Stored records
▬▬▬
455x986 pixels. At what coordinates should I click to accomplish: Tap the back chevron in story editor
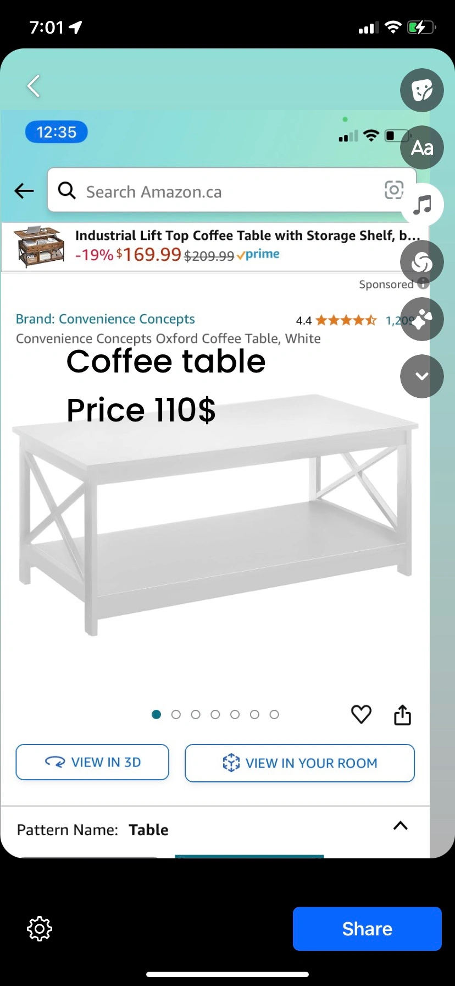click(x=34, y=86)
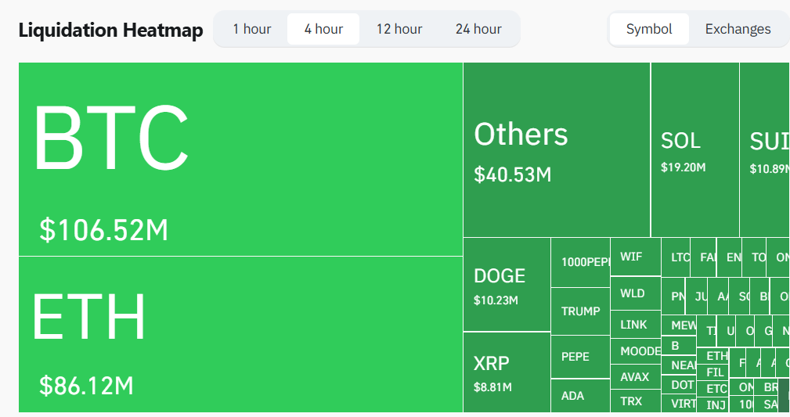Click the Others $40.53M tile

pos(557,149)
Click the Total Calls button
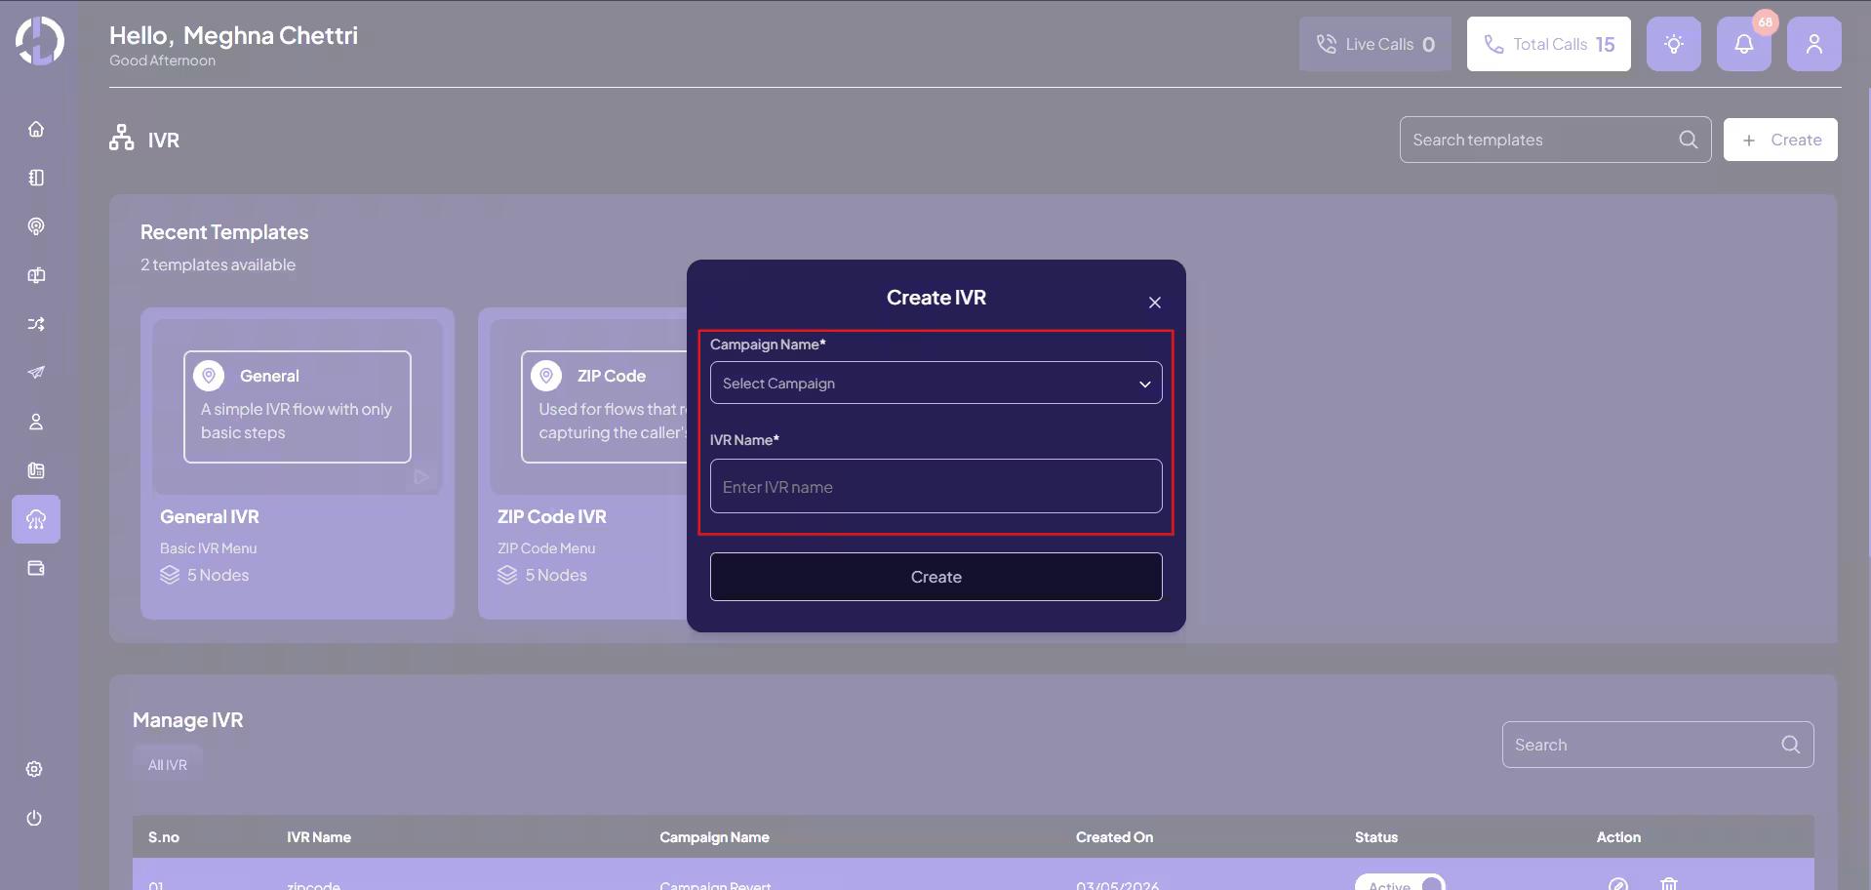 click(1548, 45)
▬▬▬
About this exercise |
In your copy, include no pictures, but set down every record exactly.

Answer section |
455x986 pixels. At what coordinates should I click to accomplish: Tap the back chevron in story editor
click(x=34, y=86)
Click the Others $40.53M tile

pos(557,149)
Click the Total Calls button
 click(1548, 45)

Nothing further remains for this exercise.